Content starts

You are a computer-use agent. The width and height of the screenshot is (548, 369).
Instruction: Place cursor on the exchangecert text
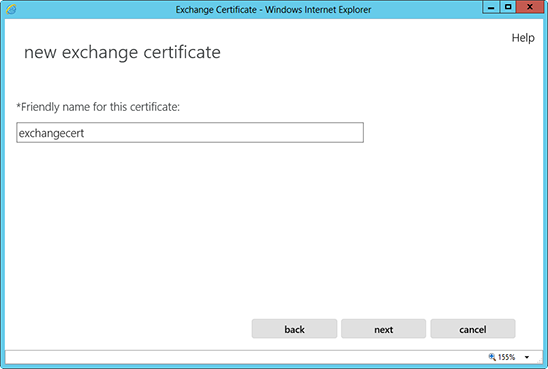pyautogui.click(x=51, y=133)
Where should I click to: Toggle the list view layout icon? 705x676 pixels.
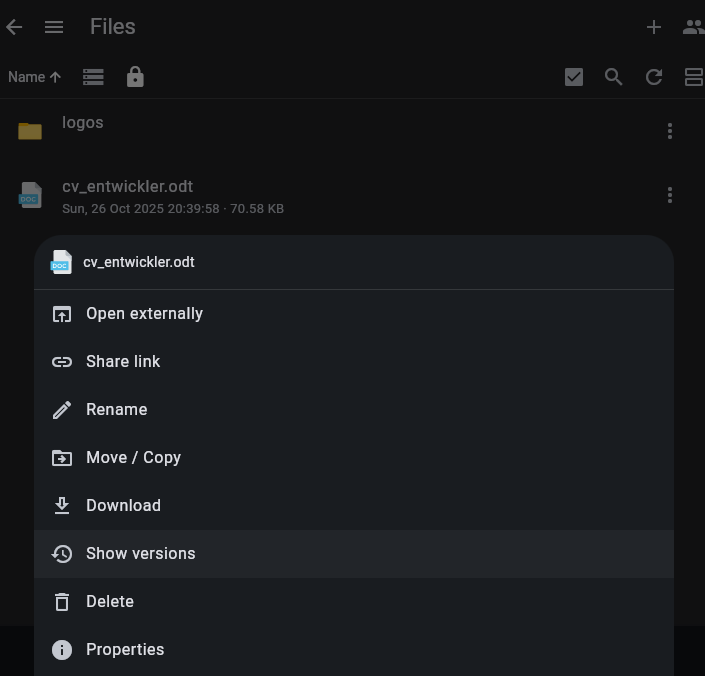(693, 77)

Content ends

WHAT THE TASK ASKS - Take every line of the material and copy it exactly, leaving out the pictures.

OUTPUT FOR THIS TASK -
You are a computer-use agent. The width and height of the screenshot is (548, 369).
Instruction: Place cursor on the exchangecert text
pyautogui.click(x=51, y=133)
Where should I click to: Toggle the list view layout icon? 705x676 pixels.
(693, 77)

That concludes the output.